TAX breaks for professionals and more encouragement of young people into engineering could help to plug a looming shortage of skilled personnel in the decommissioning sector, according to an industry body.
Decom North Sea (Decom), the offshore oil and gas decommissioning group, says future projects in the North Sea are facing a significant shortage of skilled personnel unless action is taken immediately.
Its concern is based on research into the future labour and skill requirements for the growing decommissioning sector.
The project, carried out by a Robert Gordon University PhD student, found there would be a significant shortage of skilled and professional personnel over the next 20 years. It is thought between 1,240 and 5,180 additional skilled onsite personnel will be needed each year until 2020, with the number peaking in 2015.
The study also found about 950 extra offsite management and engineering personnel would be needed in the short term, with the number dropping over the years.

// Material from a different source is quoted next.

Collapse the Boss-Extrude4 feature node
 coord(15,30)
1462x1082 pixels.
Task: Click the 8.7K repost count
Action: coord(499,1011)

Because of the uncertainty surrounding decommissioning timescales, however, the numbers could change.
According to the research, skill shortages are not being caused by an ageing oil and gas industry workforce but by the increase in numbers of skilled people needed and greater competition between industries – such as power infrastructure and nuclear – for trained staff. Findings included a recommendation that data on scheduled projects should be more easily accessible and that there should be continued investment in attracting school leavers into engineering careers.
It was also suggested the industry should be encouraged to sponsor students and apprentices, and that there could be tax breaks for skilled and professional engineering personnel.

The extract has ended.